**Task requirements:**
Rewrite the material below, replacing each occurrence of "Instruction" with "Goal" and leaving everything else unchanged.

--------------------

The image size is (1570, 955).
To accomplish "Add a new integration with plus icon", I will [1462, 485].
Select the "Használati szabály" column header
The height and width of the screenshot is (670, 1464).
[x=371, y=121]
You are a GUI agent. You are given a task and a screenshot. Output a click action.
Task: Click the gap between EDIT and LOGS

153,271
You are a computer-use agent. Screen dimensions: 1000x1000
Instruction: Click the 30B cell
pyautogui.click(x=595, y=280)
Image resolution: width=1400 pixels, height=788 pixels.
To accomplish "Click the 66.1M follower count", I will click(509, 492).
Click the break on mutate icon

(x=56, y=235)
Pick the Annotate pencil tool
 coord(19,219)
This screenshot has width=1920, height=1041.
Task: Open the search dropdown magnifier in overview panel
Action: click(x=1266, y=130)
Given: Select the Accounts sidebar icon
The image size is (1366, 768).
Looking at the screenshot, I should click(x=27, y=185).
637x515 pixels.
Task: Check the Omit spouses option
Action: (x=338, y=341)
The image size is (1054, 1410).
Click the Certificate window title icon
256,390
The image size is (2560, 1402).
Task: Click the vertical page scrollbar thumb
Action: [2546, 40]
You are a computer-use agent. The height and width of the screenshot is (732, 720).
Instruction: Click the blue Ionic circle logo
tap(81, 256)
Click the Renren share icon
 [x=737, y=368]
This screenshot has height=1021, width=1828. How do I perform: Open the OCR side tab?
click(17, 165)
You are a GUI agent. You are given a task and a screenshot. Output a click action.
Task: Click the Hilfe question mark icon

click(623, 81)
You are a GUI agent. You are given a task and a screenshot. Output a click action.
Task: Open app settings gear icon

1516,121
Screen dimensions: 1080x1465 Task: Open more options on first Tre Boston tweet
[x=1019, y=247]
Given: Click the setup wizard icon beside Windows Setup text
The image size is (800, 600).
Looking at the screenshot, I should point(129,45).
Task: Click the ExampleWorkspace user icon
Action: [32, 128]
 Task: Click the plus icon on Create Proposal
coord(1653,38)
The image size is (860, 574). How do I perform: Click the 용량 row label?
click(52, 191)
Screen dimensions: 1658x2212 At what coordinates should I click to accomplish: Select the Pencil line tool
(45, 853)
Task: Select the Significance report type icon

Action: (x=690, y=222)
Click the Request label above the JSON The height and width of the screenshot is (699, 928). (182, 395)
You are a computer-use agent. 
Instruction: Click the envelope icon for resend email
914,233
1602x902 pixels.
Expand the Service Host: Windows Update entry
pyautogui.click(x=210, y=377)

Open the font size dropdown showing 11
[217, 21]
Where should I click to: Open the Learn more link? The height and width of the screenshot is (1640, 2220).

--------------------

**Final answer:**
The image size is (1570, 955).
To accomplish "Add a new integration with plus icon", I will [1462, 485].
Select the "Használati szabály" column header
The height and width of the screenshot is (670, 1464).
[x=371, y=121]
You are a GUI agent. You are given a task and a screenshot. Output a click action.
Task: Click the gap between EDIT and LOGS

153,271
You are a computer-use agent. Screen dimensions: 1000x1000
Goal: Click the 30B cell
pyautogui.click(x=595, y=280)
Image resolution: width=1400 pixels, height=788 pixels.
To accomplish "Click the 66.1M follower count", I will click(509, 492).
Click the break on mutate icon

(x=56, y=235)
Pick the Annotate pencil tool
 coord(19,219)
This screenshot has width=1920, height=1041.
Task: Open the search dropdown magnifier in overview panel
Action: click(x=1266, y=130)
Given: Select the Accounts sidebar icon
The image size is (1366, 768).
Looking at the screenshot, I should click(x=27, y=185).
637x515 pixels.
Task: Check the Omit spouses option
Action: (x=338, y=341)
The image size is (1054, 1410).
Click the Certificate window title icon
256,390
The image size is (2560, 1402).
Task: Click the vertical page scrollbar thumb
Action: [2546, 40]
You are a computer-use agent. The height and width of the screenshot is (732, 720).
Goal: Click the blue Ionic circle logo
tap(81, 256)
Click the Renren share icon
 [x=737, y=368]
This screenshot has height=1021, width=1828. How do I perform: Open the OCR side tab?
click(17, 165)
You are a GUI agent. You are given a task and a screenshot. Output a click action.
Task: Click the Hilfe question mark icon

click(623, 81)
You are a GUI agent. You are given a task and a screenshot. Output a click action.
Task: Open app settings gear icon

1516,121
Screen dimensions: 1080x1465 Task: Open more options on first Tre Boston tweet
[x=1019, y=247]
Given: Click the setup wizard icon beside Windows Setup text
The image size is (800, 600).
Looking at the screenshot, I should point(129,45).
Task: Click the ExampleWorkspace user icon
Action: [32, 128]
 Task: Click the plus icon on Create Proposal
coord(1653,38)
The image size is (860, 574). How do I perform: Click the 용량 row label?
click(52, 191)
Screen dimensions: 1658x2212 At what coordinates should I click to accomplish: Select the Pencil line tool
(45, 853)
Task: Select the Significance report type icon

Action: (x=690, y=222)
Click the Request label above the JSON The height and width of the screenshot is (699, 928). (182, 395)
You are a computer-use agent. 
Goal: Click the envelope icon for resend email
914,233
1602x902 pixels.
Expand the Service Host: Windows Update entry
pyautogui.click(x=210, y=377)

Open the font size dropdown showing 11
[217, 21]
Where should I click to: Open the Learn more link? The height and width of the screenshot is (1640, 2220).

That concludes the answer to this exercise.